Task details:
Your task is to return all the entries below exactly, with every picture omitted.

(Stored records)
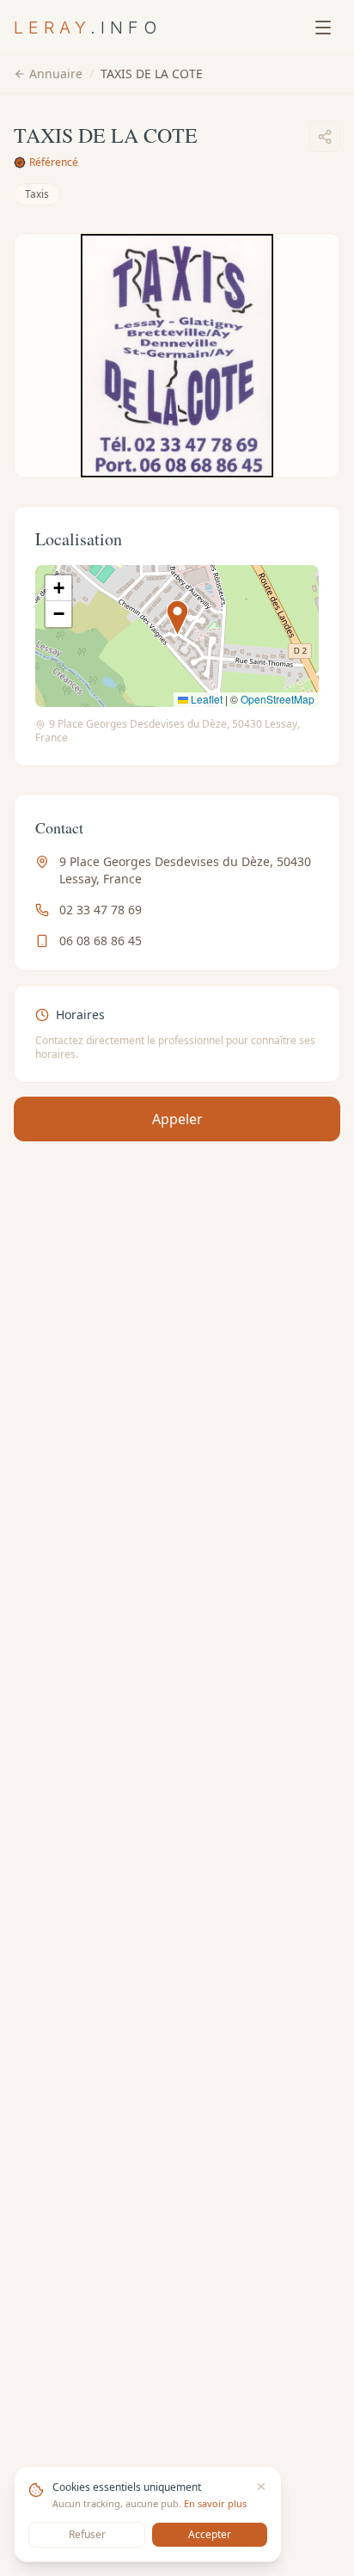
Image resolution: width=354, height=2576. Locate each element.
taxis (37, 194)
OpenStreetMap (277, 699)
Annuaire (55, 73)
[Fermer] (261, 2487)
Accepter (209, 2534)
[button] (177, 618)
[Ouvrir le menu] (323, 27)
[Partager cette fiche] (324, 136)
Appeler (177, 1119)
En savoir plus (215, 2503)
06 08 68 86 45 (100, 940)
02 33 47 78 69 (100, 909)
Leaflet (205, 699)
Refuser (87, 2534)
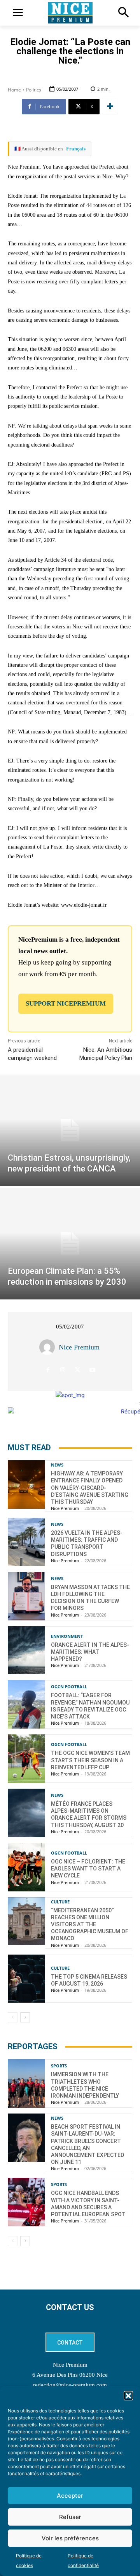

Response area:
Image resolution: width=354, height=2576. Locate each element.
taxis (37, 194)
OpenStreetMap (277, 699)
Annuaire (55, 73)
[Fermer] (261, 2487)
Accepter (209, 2534)
[button] (177, 618)
[Ouvrir le menu] (323, 27)
[Partager cette fiche] (324, 136)
Appeler (177, 1119)
En savoir plus (215, 2503)
06 08 68 86 45 (100, 940)
02 33 47 78 69 (100, 909)
Leaflet (205, 699)
Refuser (87, 2534)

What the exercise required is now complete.